Conservation Corner

Earth Day 2017

Pauline Lee

Our earth is estimated to be over 4.5 billion years old, and traces of chemicals left in rocks in Greenland indicate that these were the remains of early one-celled living beings, possibly 3.5 billion years old. On Earth Day, April 22, 2017, let’s reflect how scientists have developed enough understanding of the basic mechanisms involved in all living beings so that we can plan to live better, employ what is beneficial and discard what is harmful. Since men have lived on earth, they have been mostly unaware of the existence of the majority of living beings, i.e. one-celled microorganisms, including bacteria. Actually, bacteria were discovered only around 350 years ago, when Antony van Leeuwenhoek, a Dutchman with great curiosity and creativity, invented the microscope. Using his microscope, he discovered bacteria everywhere, but people didn’t understand what they were. Then, two centuries later when European scientists and doctors linked bacteria to illness, unfortunately, bacteria became known as pathogens and bad germs.

But as scientists have studied more bacteria, the tremendous growth in the understanding of microbiology has shown that most microorganisms are beneficial to our environment and for all living beings. Their coexistence with their hosts, benefitting both sides, is called symbiosis. The one-celled organism arachaea, even simpler than bacteria, completes the one-celled living beings. Without them, our atmosphere wouldn’t have the oxygen that we need to live, and dead material couldn’t be decomposed to regenerate our environment. Plants and all living beings, including man, depend on microorganisms for vitamins and breaking down complex molecules for their hosts to use. The chloroplasts that capture sunlight for photosynthesis originate from merger with special kind of microorganisms. The mitochondria in every cell of our body has a bacteria component to produce energy enabling us to live.
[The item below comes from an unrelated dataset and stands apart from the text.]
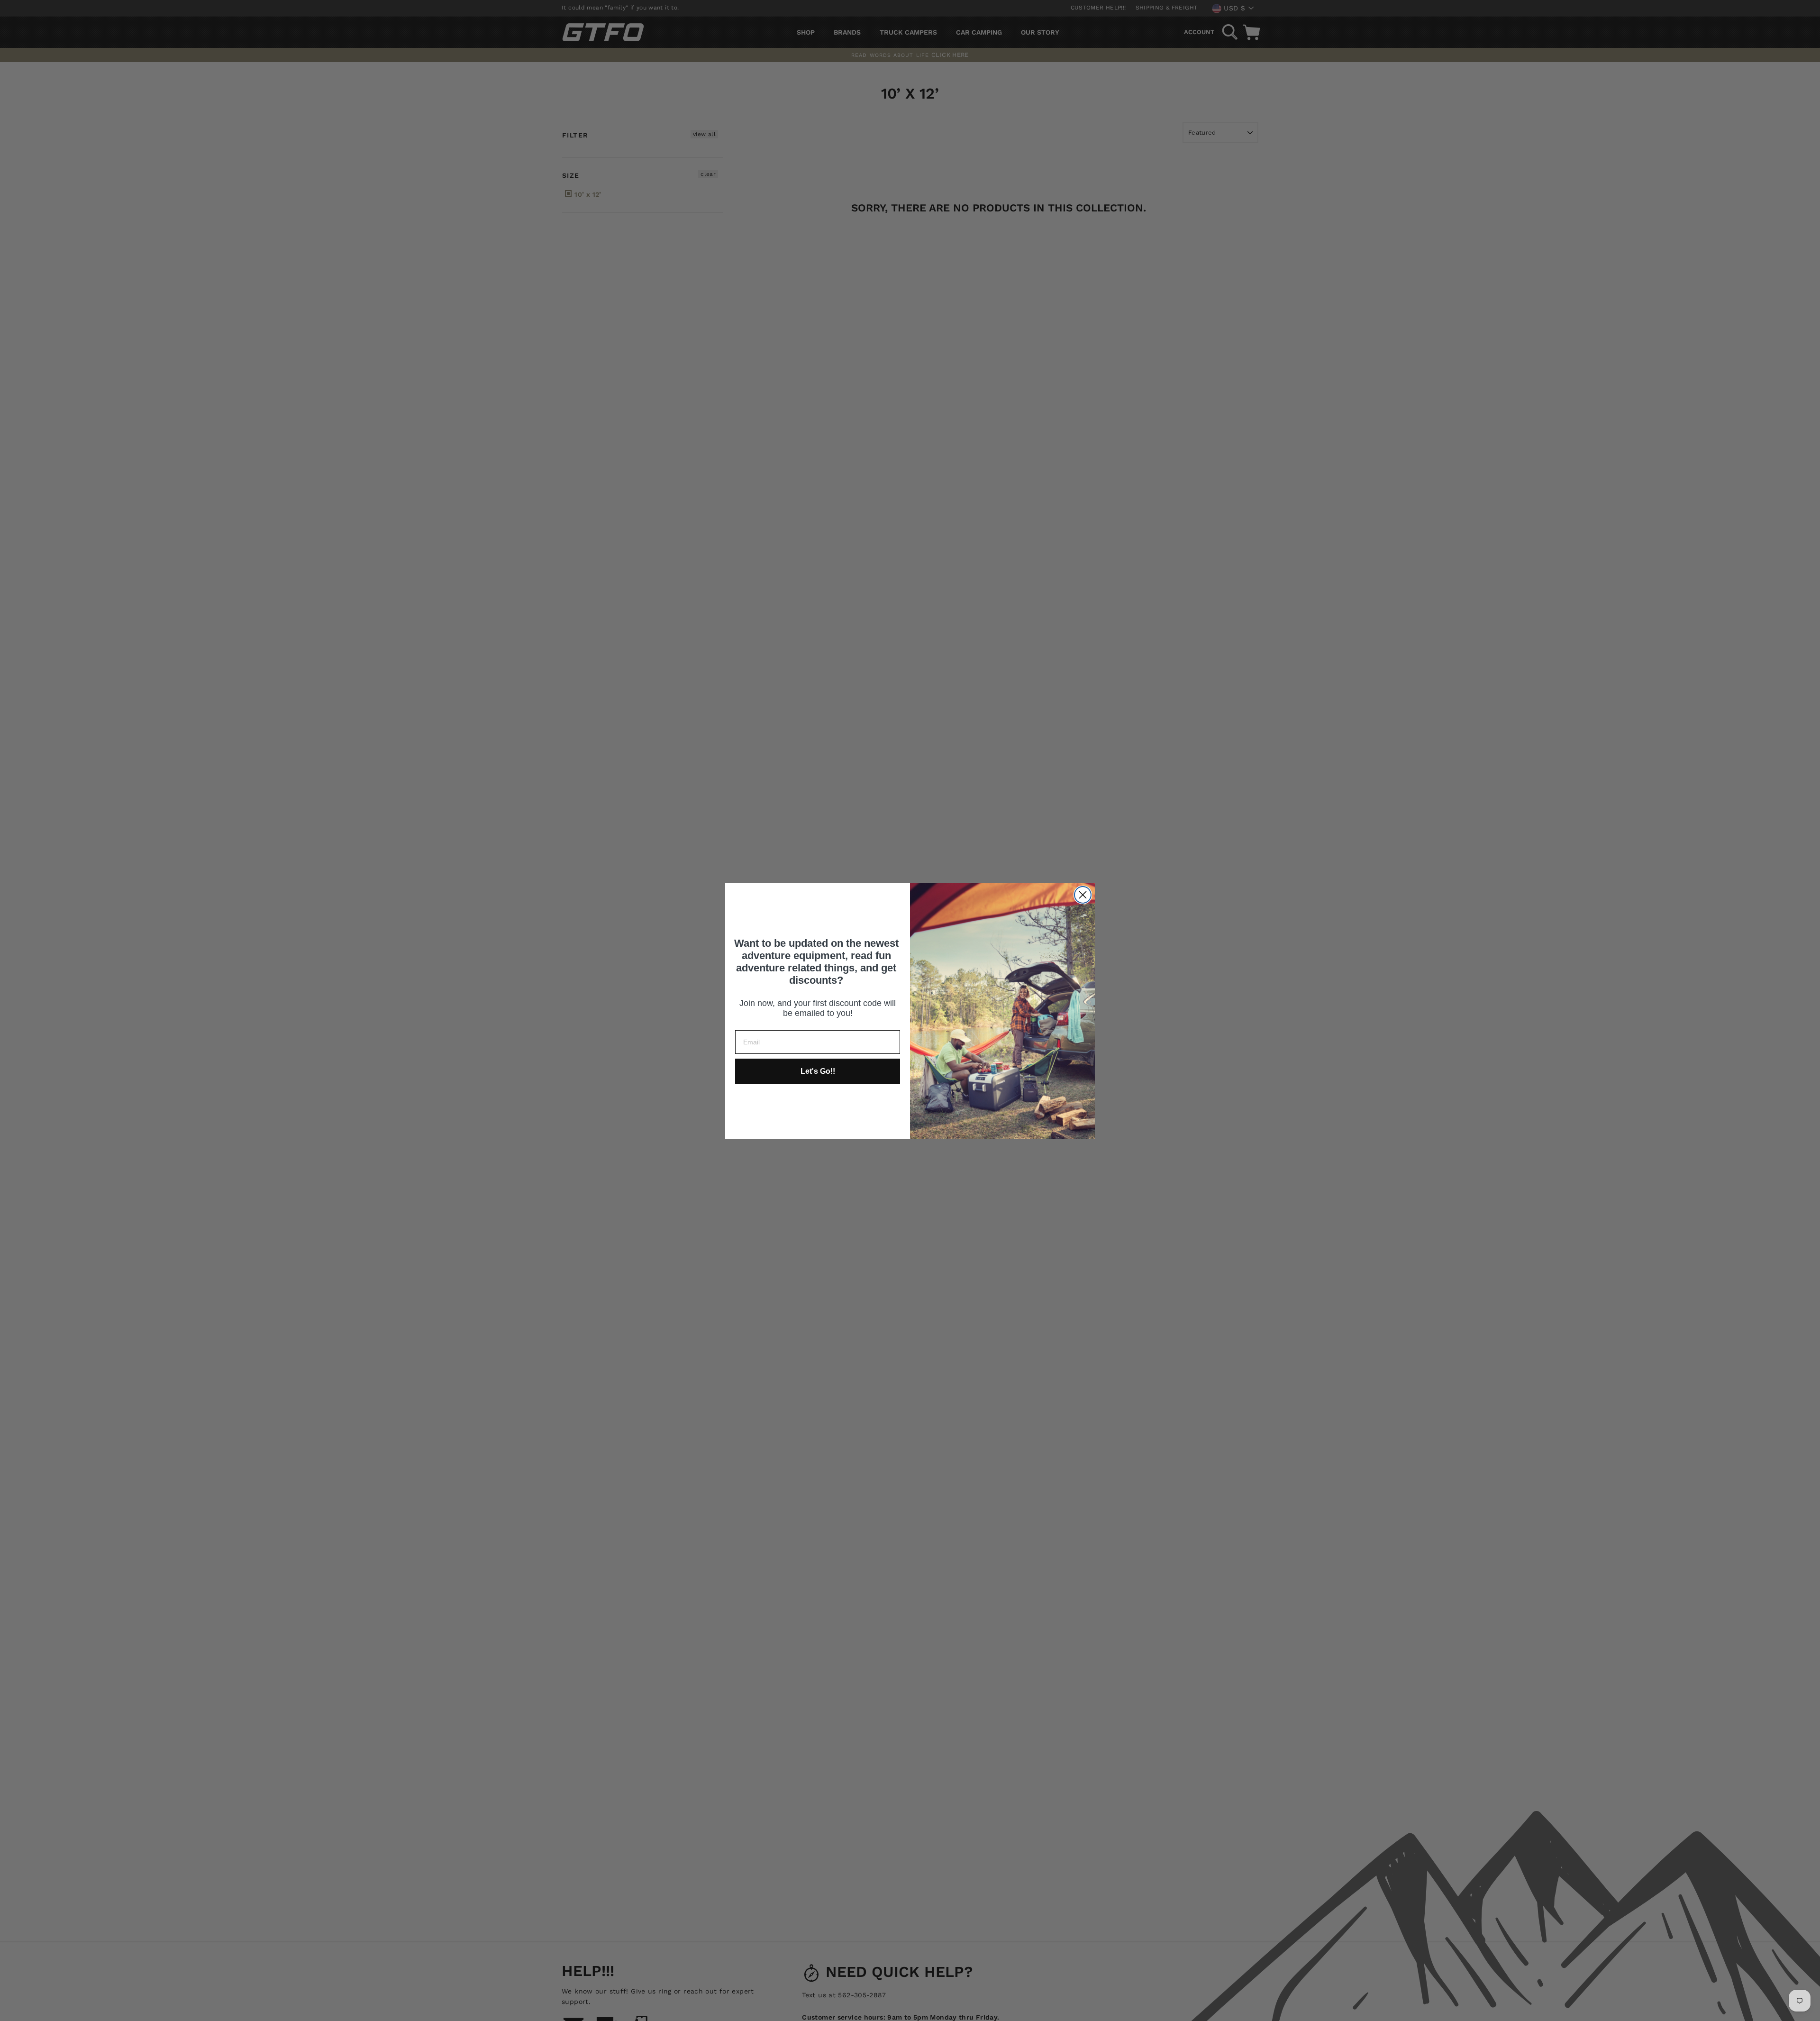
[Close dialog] (1082, 895)
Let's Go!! (818, 1071)
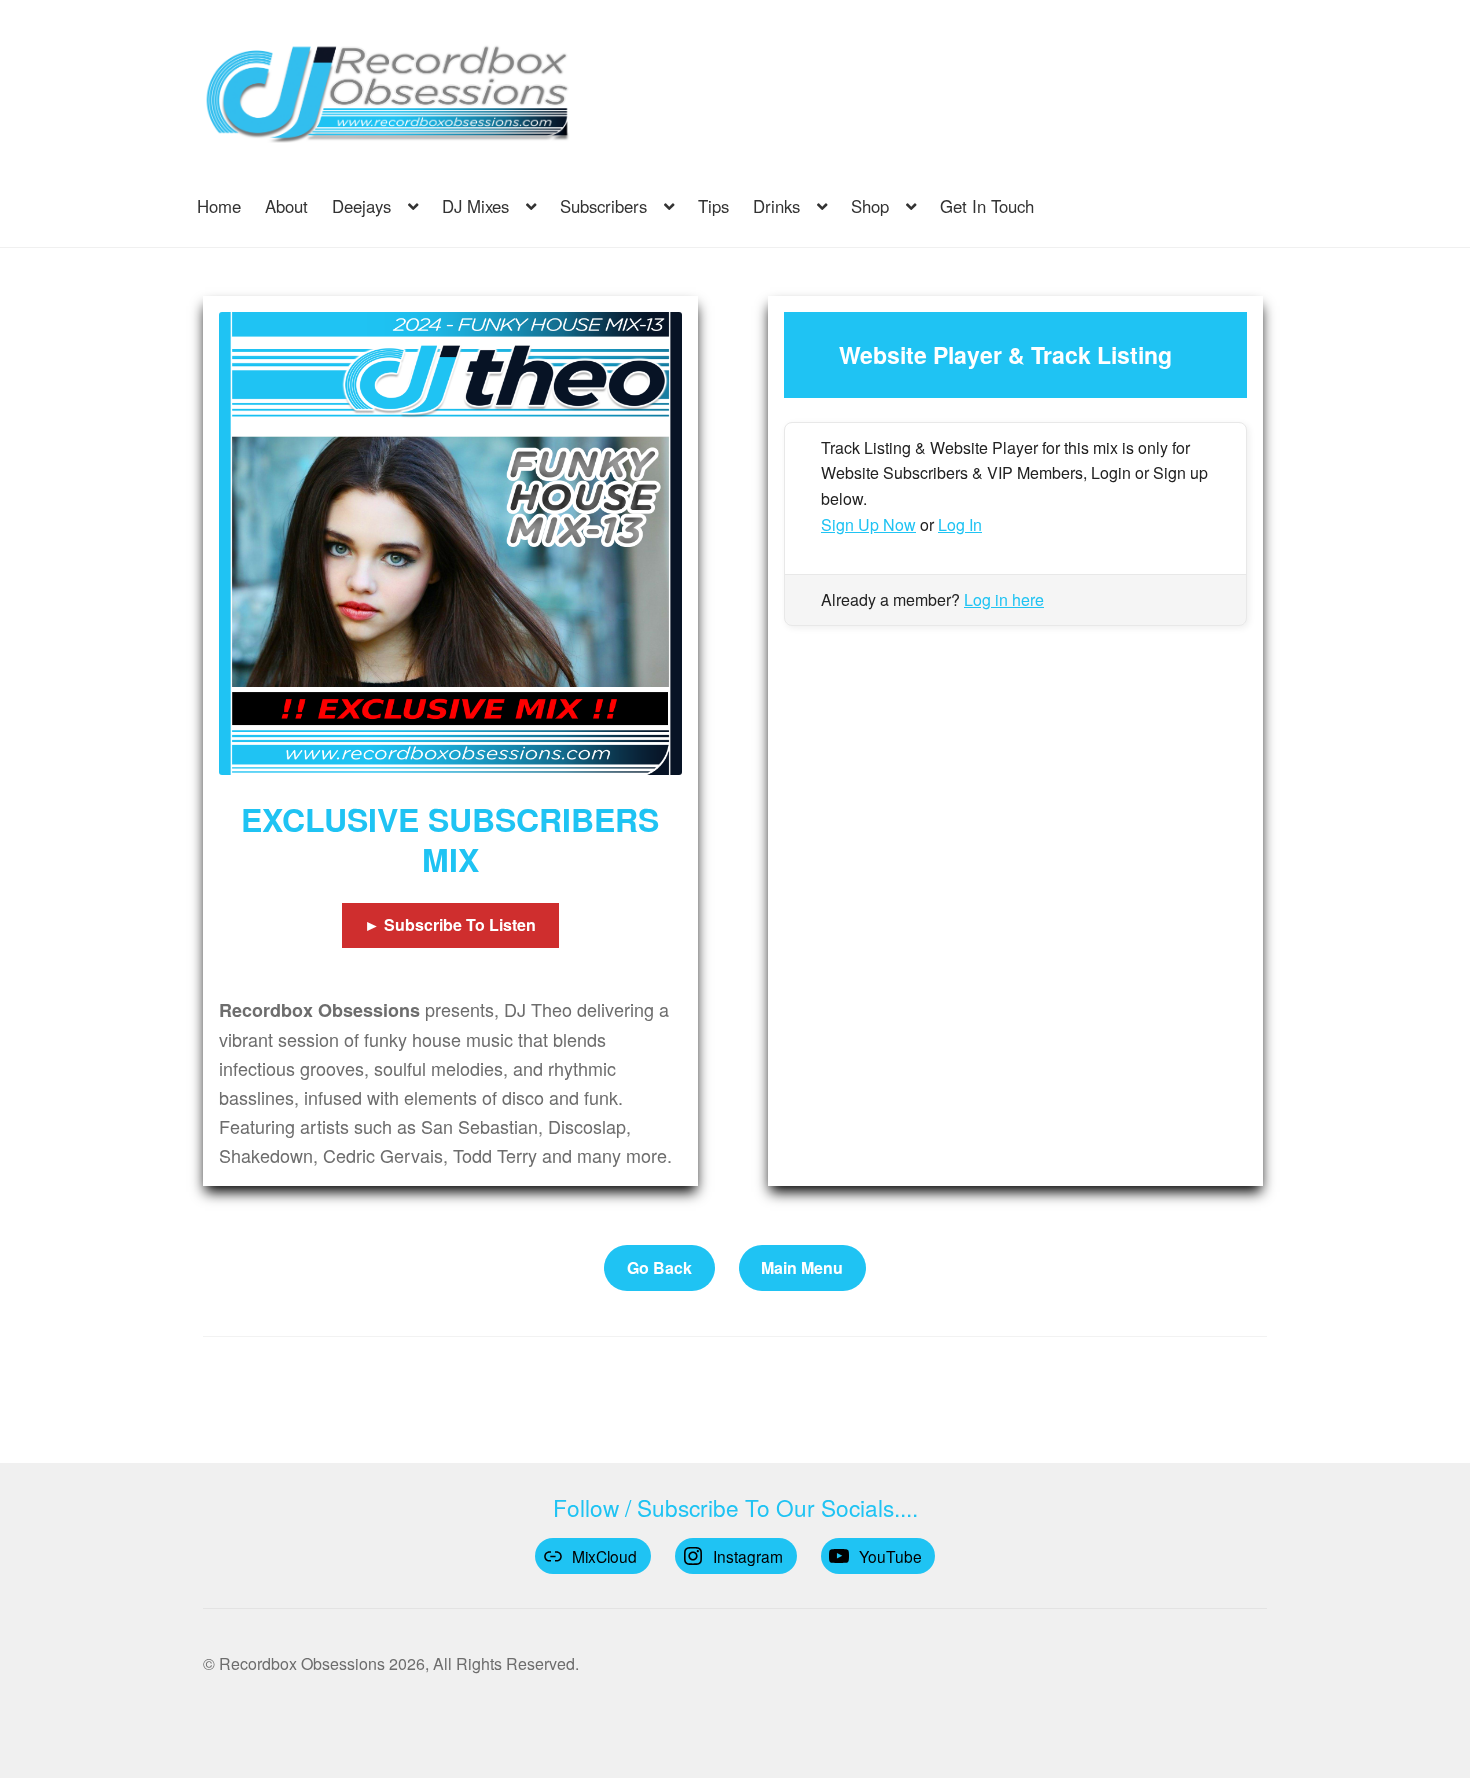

During these last 70 decades, advancement in technology has allowed scientists to explore more microorganism and to understand the primary mechanisms by which these simplest living beings adapt to all kinds of environment. Amazingly, their limited amount of genetic material and proteins can edit foreign genetic material to make survival possible. Using such tools from microorganism to edit genetic material in plants and animals, scientists have unleashed potentials that are undeveloped in nature because of regulatory impediments in certain genes. Thus, plant scientists have produced plants resistant to drought, cold or diseases, or plants producing a variety of nutrients or even therapeutic proteins for humans. In the medical field, scientists have recently saved two infants from leukemia by editing their immune cells so that they attacked malignant cells.

Let the success of gene editing in improving our lives help us respect and protect the versatility and potential of nature on this Earth Day. Our careless treatment of nature is estimated to have reduced the diversity in plants and in the animal kingdom in our wilderness by 50%. Man should learn to coexist with nature as the microorganism have done. SYMBIOSIS practiced by man can lead to health and sustainability for humankind and for our earth.